Кроме как от нас, хоронить Алчихана было больше неоткуда. В его
загородный замок в горах было по такой погоде не проехать, а в
квартире, в центре, все еще работали криминалисты. Да и к тому же,
это был двор, в котором прошло его детство. Кому же, кроме нас,
отправлять его в последний путь? Здесь он родился и вырос, здесь он
начал беспредельничать – даже став известной личностью, он каждый
раз перед трудными разборками возвращался сюда, качался на старых
качелях, играл с ребятами в мяч, подолгу сидел в песочнице,
заворожено глядя в одну точку, и заряжался тем самым столь
необходимой ему энергией. О том, как его убили, ходили разные
слухи. Кто-то говорил, что его застрелили в упор из арбалета, кто-
то говорил, что из пращи, в общем, как в таких случаях обычно и
бывает, точно никто ничего сказать не мог.
Предвкушая грандиозный спектакль, я в тот день одним
из первых
спустился во двор, чтобы занять себе место. Приготовления шли
полным ходом: за сараем у гаражей мужики резали специально
привезенного из Африки слона, а возле забора, на въезде во двор,
молодежь разгружала цистерну со спиртом.
Надвинув на голову
капюшон, я осторожно встал за деревом, чтобы меня не припахали
старшие, но зоркий и принципиальный Батраз Крабов из второго
подъезда – наш прославленный чемпион и неутомимый борец за права и
привилегии старших – все-таки заметил меня и тут же отправил в
сарай перебирать бараньи кишки. Успев пропахнуть неприятным запахом
и испытав изрядную долю омерзения от этой процедуры, я после долгих
мучений расстался с кишками, перепоручив это занятие кому-то из
младших. Я переместился в сторону скамеек, где уже собрались
старшие, и встал рядом с дядей Измаилом. Он был настолько потрясен
происходившим, что, кажется, даже не сразу заметил меня.
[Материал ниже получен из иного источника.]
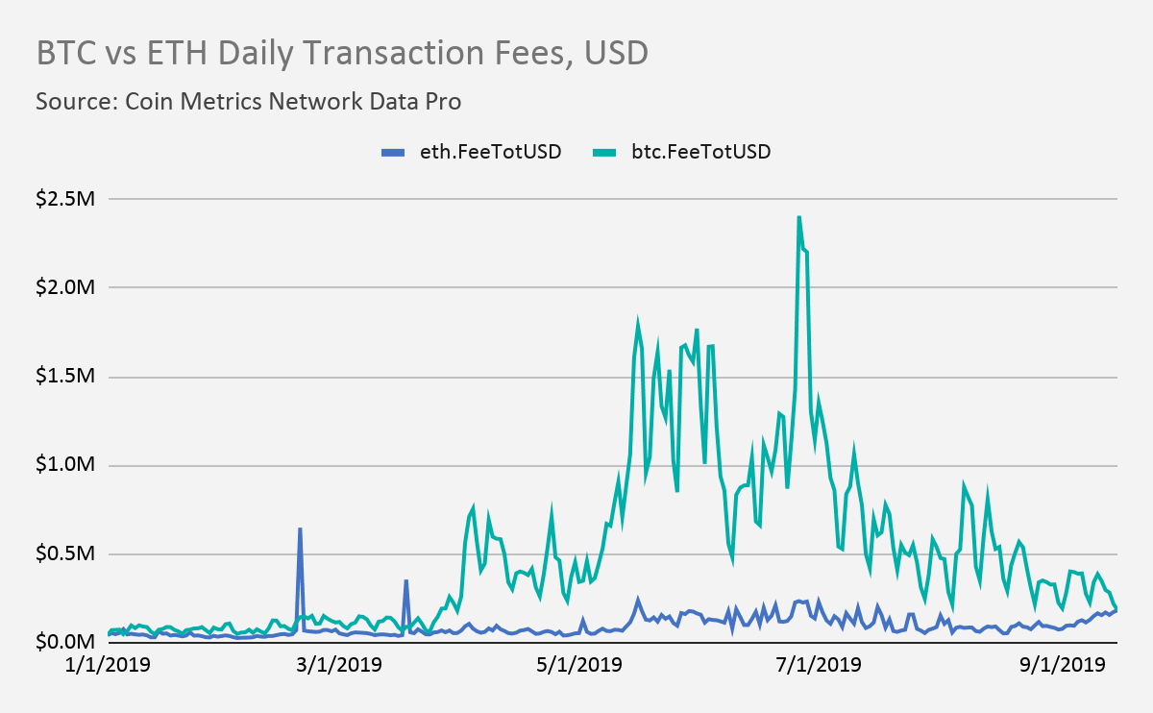Click the $1.0M y-axis label
Viewport: 1153px width, 713px height.
[66, 465]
Я проследил за направлением его взгляда и тут же понял причину его
оцепенения. Прямо у нашего подъезда стоял разрисованный
нитроэмалью автобус, который в городе уже все хорошо знали.
Это была делегация из селения Верхний Фарс.
«Гнать их отсюда надо, - прошипел со злобой дядя Измаил,
- Никакие они не родственники. Шляются по похоронам, едят и пьют
за дарма. У людей горе, а они со своей посудой…». Выходившие из
автобуса старики и старушки стали строиться в ширенги и грозно
ринулись внутрь. В авангарде их колонны раздались возгласы,
своей интонацией напоминавшие больше саркастический хохот,
чем скорбный, траурный плачь. Дядя Измаил закрыл лицо руками и
тяжело вздохнул. «Зачем ты
нас, Алчихан, покинул! – бормотал Измаил, мотая головой. – На кого
ты нас, непутевых, оставил!»
Тем временем, во двор начали прибывать первые иномарки.
Выходившие из них люди отличались большой массой тела и колючестью
взоров. Один лишь взгляд в их сторону был серьезным испытанием на
храбрость. И казалось даже, что наши старенькие, обшарпанные
пятиэтажки, почувствовав эту неистовую силу, немного побледнели,
осели и загрузились. Судя по номерным знакам, география скорби по
Алчихану была весьма обширной, и о том, какие дела он делал при
жизни, можно было только догадываться.
В половине первого, когда дождь усилился, Алчихана
спустили
вниз. Сделанный известным ювелирным мастером золотой
гроб тут же обступила толпа рыдающих родственников. За ними заняли
свои места понаехавшие авторитеты. Справа от гроба, в окружении
телохранителей – самураев, под большим цветастым зонтом, стоял
маленький узкоглазый старичок в желтом кимоно. Сомнений быть не
могло – это был япончик. Сразу за ним в черном кашемировом пальто,
переминая в руках томик Георга Вильгельма Фридриха Гегеля, стояла
другая известная личность –
Мамард Фензошвили, бывший член Академии наук, крупнейший авторитет
в научном мире. Десять лет он преподавал Алчихану на зоне
философию, после чего Алчихан, понабравшись ключевых понятий, мог
часами чесать на разборках на любые темы.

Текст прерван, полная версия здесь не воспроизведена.